BEFORE THE HON. JUSTICE MR. L. ABEYGUNARATNE
ON 27th NOVEMBER, 2015 AT 9.30 A.M
No Appearance for Plaintiffs
Mr. Nacolawa for 3rd Garnishee
Ms. Naidu for 4th defendant
Counsel Submission
“Mr. Nacolawa states no instructions to appear for 3rd Garnishee.
Ms. Naidu states Anil J Singh lawyers withdrawing from 1st, 2nd
Garnishee appearance.
Ms. Nair states as Mr. Nacolawa is withdrawing issue a NOAH to 3rd
Garnishee in the meantime orders nisi to remain against all Garnishees”.
Order
“Order Nisi to remain against the 3rd Garnishee and 1st 2nd Garnishees.
NOAH to issue to 3rd Garnishee. Mention 08/02/2016 9.30” (emp. Mine)
Sgd
27/11/2015
- However, on the subsequent dates i.e. on 08.02.2016 and 03.03.2016, when the matter had come up before the same judge, the Court being
told that there is no proceeding against the 1st and 2nd Garnishees, their Solicitor has been allowed to withdraw and the proceeding against them has stood terminated. Accordingly this proceeding
has continued only against the 3rd Garnishee.
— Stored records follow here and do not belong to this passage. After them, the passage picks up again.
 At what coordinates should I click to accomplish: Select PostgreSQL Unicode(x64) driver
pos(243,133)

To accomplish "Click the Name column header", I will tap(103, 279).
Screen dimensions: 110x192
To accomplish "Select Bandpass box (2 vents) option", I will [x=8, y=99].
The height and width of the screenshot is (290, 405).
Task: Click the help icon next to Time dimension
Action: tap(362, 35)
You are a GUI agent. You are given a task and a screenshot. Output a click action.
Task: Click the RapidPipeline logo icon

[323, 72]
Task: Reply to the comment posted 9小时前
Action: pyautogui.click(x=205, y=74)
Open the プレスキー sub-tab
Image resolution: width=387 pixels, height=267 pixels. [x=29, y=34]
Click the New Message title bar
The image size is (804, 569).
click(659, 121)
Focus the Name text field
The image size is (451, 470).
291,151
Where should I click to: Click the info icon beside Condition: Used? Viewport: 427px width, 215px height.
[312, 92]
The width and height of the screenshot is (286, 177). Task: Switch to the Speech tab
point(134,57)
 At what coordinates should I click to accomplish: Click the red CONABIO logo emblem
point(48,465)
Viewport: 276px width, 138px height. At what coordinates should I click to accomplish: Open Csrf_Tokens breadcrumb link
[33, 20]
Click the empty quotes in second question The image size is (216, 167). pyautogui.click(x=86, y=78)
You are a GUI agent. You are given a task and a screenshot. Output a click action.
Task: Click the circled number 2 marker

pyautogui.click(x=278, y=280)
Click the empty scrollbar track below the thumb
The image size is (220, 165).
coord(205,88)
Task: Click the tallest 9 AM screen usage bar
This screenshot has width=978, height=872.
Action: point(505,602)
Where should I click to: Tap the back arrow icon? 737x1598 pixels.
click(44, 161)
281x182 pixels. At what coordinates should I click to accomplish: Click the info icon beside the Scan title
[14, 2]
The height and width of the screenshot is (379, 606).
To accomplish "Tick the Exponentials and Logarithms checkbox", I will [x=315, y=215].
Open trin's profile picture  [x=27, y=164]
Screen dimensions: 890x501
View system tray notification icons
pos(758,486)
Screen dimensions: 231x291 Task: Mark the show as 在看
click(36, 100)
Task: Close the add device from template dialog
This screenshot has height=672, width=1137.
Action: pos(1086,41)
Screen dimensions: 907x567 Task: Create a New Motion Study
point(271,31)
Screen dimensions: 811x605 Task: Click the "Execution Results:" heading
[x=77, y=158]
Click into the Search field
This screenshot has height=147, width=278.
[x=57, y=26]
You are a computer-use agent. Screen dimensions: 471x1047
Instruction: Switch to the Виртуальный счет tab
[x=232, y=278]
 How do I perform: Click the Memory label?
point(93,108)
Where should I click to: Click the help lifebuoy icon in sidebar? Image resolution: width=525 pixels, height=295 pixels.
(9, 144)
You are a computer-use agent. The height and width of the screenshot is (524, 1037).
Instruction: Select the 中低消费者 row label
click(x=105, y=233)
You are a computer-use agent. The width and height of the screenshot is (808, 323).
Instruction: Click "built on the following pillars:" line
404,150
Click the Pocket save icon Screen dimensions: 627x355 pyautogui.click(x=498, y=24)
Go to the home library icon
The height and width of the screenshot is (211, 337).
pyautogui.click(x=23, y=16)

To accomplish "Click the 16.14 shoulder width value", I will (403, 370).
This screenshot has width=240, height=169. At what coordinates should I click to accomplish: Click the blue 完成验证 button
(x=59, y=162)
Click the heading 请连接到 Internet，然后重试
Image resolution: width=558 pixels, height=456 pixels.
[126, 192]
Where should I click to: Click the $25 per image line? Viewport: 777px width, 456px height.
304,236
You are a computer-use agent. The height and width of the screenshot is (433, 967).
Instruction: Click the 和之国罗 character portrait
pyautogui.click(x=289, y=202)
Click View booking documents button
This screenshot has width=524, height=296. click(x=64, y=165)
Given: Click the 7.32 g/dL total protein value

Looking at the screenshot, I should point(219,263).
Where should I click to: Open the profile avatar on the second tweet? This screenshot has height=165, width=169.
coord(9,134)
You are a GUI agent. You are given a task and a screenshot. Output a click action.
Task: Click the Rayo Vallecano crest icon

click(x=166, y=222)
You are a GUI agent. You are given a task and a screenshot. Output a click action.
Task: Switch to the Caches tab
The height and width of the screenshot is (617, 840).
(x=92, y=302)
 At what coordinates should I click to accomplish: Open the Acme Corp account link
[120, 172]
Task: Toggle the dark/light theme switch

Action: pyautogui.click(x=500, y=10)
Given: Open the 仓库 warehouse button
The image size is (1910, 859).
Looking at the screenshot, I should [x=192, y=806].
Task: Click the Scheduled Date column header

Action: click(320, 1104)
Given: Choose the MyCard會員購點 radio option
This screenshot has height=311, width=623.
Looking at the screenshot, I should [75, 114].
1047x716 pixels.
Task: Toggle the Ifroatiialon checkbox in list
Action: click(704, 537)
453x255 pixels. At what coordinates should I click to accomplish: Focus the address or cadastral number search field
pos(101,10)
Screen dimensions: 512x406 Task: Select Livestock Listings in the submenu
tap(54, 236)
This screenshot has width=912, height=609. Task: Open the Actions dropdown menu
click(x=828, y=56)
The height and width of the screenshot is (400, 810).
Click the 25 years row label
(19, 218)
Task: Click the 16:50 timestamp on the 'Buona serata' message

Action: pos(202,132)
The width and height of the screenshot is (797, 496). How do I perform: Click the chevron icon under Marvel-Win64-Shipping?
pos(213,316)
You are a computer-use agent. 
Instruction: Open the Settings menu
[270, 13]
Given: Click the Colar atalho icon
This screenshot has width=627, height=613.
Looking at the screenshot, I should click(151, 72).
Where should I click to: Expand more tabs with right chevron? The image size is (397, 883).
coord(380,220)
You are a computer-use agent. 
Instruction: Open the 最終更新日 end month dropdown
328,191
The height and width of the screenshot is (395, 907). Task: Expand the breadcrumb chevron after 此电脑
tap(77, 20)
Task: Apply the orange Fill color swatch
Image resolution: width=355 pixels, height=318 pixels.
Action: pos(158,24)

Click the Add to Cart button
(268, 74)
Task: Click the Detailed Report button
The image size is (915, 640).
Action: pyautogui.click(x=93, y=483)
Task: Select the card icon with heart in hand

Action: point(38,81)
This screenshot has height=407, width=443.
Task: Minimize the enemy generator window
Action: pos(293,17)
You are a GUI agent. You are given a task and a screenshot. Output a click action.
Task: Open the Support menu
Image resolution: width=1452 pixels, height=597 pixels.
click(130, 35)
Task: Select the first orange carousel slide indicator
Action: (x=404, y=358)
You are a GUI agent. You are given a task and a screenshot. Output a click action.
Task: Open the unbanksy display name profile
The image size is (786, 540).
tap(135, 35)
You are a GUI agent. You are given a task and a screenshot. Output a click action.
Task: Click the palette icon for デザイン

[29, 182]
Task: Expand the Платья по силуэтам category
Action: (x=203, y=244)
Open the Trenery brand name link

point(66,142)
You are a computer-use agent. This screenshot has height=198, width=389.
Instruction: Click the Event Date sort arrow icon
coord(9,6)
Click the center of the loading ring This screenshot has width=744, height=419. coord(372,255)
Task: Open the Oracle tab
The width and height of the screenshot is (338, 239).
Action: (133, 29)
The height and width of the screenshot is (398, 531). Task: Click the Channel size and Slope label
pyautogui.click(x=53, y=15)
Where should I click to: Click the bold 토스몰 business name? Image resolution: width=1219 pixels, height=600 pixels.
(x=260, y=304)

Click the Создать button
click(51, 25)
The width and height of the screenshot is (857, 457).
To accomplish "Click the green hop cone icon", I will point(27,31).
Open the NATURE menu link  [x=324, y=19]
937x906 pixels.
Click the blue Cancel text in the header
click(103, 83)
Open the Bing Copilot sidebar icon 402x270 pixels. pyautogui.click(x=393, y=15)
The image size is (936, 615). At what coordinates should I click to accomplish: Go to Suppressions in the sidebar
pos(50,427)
- Mr. V. Mishra, learned Counsel, who had appeared for the 4th Defendant on the subsequent date i.e. on 09th March 2016, has stated that the Court of Appeal had not granted all the reliefs prayed for by the 3rd Garnishee –Appellant and maintained the position that the C.A. had set aside only the Order absolute and not the order Nisi.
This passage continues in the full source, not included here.